For me, it’s a non starter 90% of the time. I will simply turn around and walk away. The other 10%, I offer well below what the seller is asking. When they don’t like my offer (and they seldom do), I point out the condition of what they are selling.
Not preparing your gear for sale instantly reduces what you can get for it. Take some time and clean it. Make it look nice. Make sure it works. And for the love of all that is good in the world, please make sure it doesn’t smell bad!!!
If your timing is right, you are selling in the right place, and your gear is in as good a shape as possible, it’s time to put a price tag on it. The right price will move your item fast. The wrong price means it will sit there, unsold, for ages.

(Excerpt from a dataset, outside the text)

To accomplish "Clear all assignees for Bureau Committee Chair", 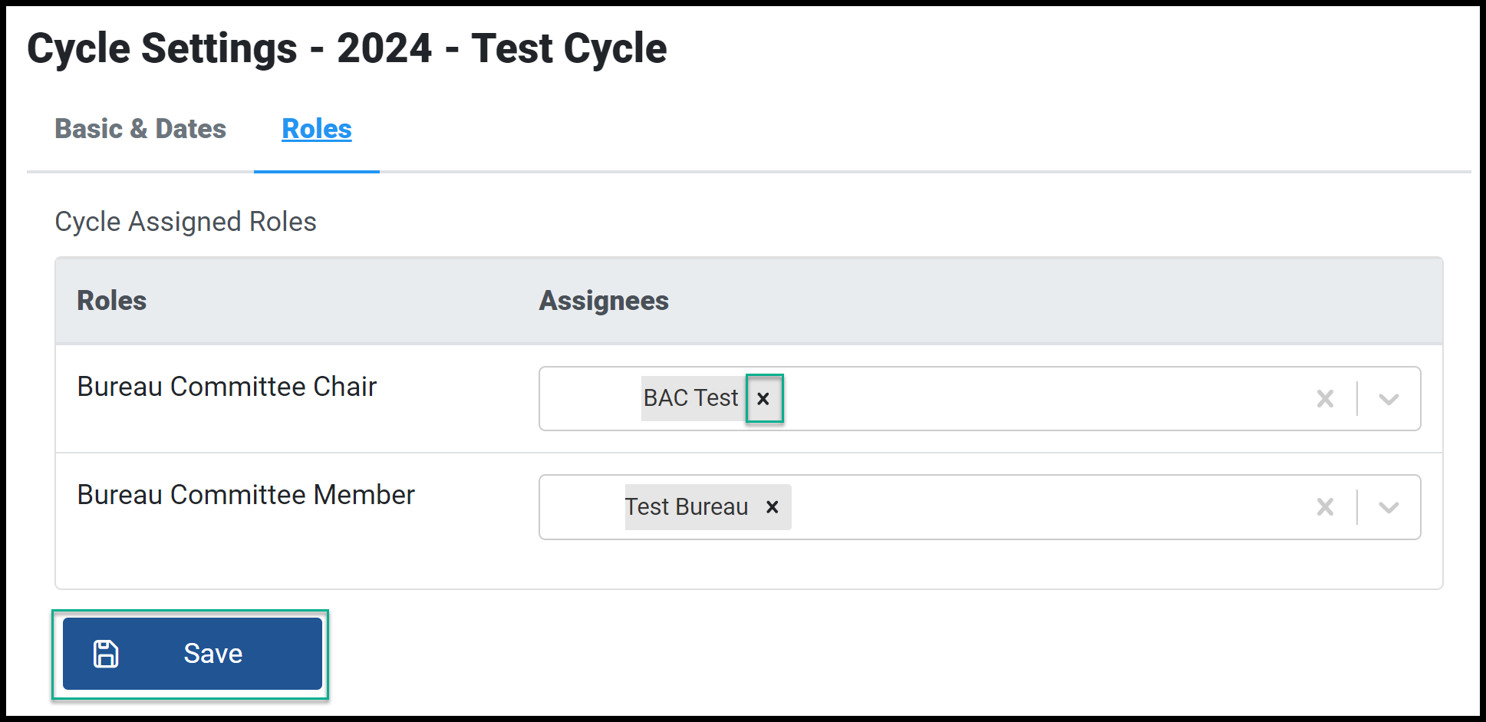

In my experience, the best place to check for what you should be selling your item for is eBay. But not, I repeat, NOT, by looking at current listings of your item. eBay is littered with sellers who have unrealistic expectations of what their item should sell for. Lots of them are trying to sell their used gear for almost what they paid for it new. And that’s why their listings have been posted for months with no sale.
Where you do want to look is at the “sold listings”. In other words, check to see what your item has actually sold for. eBay makes this easy.

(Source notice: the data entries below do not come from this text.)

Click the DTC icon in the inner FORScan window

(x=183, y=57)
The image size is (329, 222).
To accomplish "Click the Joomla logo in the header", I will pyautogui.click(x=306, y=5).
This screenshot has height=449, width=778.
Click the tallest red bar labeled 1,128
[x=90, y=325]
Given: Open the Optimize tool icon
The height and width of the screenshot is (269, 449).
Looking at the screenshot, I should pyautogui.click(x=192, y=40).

Now you are looking at a list of what your item has actually sold for. In many cases you will be both shocked and amazed at the difference in price between what people ask for an item and what they can actually get.
Once you have a general feeling for the price you can actually get, you have two choices of how to price your item. I’ve used both with great success. First, you can list your item as a “buy it now”, meaning that there is no auction. You set a price and if someone wants to pay that price, your item is sold. I’m always amazed at how many people don’t know they can do this on eBay. It’s not only limited to auctions!
Second, you can run an auction. Set your starting bid (YES! You can set the starting bid/minimum price!) at just under what the average selling value was. Many times, if you set the correct time and duration for your auction, you’ll see last minute bidders push the price well above what the item would normally sell for. Sometimes it will sell for your minimum bid. And sometimes, you’ll need to re-list it. If it doesn’t sell on the first try, check your pricing again.
Another thing to check if it doesn’t sell on the first go around is how many “watchers” you had. If no one was “watching” (semi interested buyers can save or “watch” your auction to remind them that it is running and when it ends), your price was probably too high, or you are selling a very low demand item. If there were a lot of watchers, but no bids, that’s a strong cue you need to lower your price some. Not much, but usually re-listing at 5% lower does the trick.
Finally, and this is HUGE, pay close attention to when your auction starts and ends. eBay allows you to set both the duration and the exact start time for your listing. Without going into too much detail, you want your auctions to start on Sunday night at 9pm CST. You want them to run for 7 days. This will maximize the number of available buyers and potential customers.
I’m sympathetic that what most of us will get for our used fitness equipment is nowhere near what we paid. I’d have been much better off if I’d never bought either of those BowFlex home gyms in the first place. But I did learn some valuable lessons. I hope those lessons help you get the most money for your used gear. If you do, you can then turn around and reinvest in gear you’ll actually use!